Also bei uns im Haus wird falsch eingeworfene Post in den richtigen Briefkasten geworfen oder sogar persönlich abgegeben, und das bei 64 Parteien.


Also ist deine Aussage schon mal der Beweis, dass die Post falsch einwirft.

auch ich bekomme öfter falsche Post im Einfamilienhaus. Einmal stimmte nur die Hausnummer mit meiner überein, einmal die Straße, einmal der Anfangsbuchstabe des Nachnamens.

Habe schon mal wichtige Post (konnte am Absender die Rentenkasse ersehen) persönlich dem richtigen Empfänger ausgehändigt. Der hat sich bei mir überschwänglich bedankt, denn er hatte schon auf diesen Brief gewartet. Dann denBriefträger am nächsten Tag abgefangen und zurückgegeben, bei der Post abgegeben - kam nicht mal ne Entschuldigung. Einen Brief hatte ich mehrer Tage an meine Haustür geklebt mit der Nachricht, dass das ein Irrläufer ist. Der Postbote hat den an die Seite geschoben und meine Post durch den Schlitz geworfen.

Als ich den dann darauf ansprach (habe auf der Lauer gelegen) bekam ich nur zu hören, dass er den Brief nicht falsch zugestellt hätte, sondern ein Kollege.
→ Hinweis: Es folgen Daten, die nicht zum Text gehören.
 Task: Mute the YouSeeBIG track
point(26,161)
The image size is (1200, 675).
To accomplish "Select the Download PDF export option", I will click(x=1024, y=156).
Am Freitag hatte ich wieder falsche Post - da es sich aber nur um einen Werbekatalog handelte, hab ich den entsorgt.

Es kam auch schon öfter vor, dass der Briefträger mir einen Abholschein für eine Büchersendung durch den Briefschlitz warf, obwohl ich zuhause war. Oder noch besser: er musste mir was persönlich abgeben und überreichte mir den Abholschein, da er die Ware gar nicht dabei hatte.

Bei der Post wurde mir auf meine Beschwerde erklärt, dass sie Bücher- und Warensendungen gar nicht zustellen müssten.

Bei so einer Arbeitsweise kann ich mir gut vorstellen, dass auch die gelben Umschläge, vor allem in Hochhäusern, auch mal im falschen Kasten landen.
 
E

ExUser 2606

Gast
Also bei uns giibt es meist Probleme, wenn Aushilfen am Werk sind. wenn ich schon sehe, wie lange die vord en Briefkästen stehen, bis sie den richtigen gefunden haben....

Was wir öfter mal haben, st, ene Reihe zu hoch oder zu tief eingeworfen.

Paketpost ist das Haiptproblem bei uns. ich habe es schon erlebt, dass der Zusteller die enachrichtigungskarte perPost geschickt hat, und das , ob wohl ich zu Hause war. Der hat also nichtmal geklingelt. Irgendwer ist ei uns im Has eigentlich immer da ud wenn es keine Nachahme ist, nemen wir auch alles an.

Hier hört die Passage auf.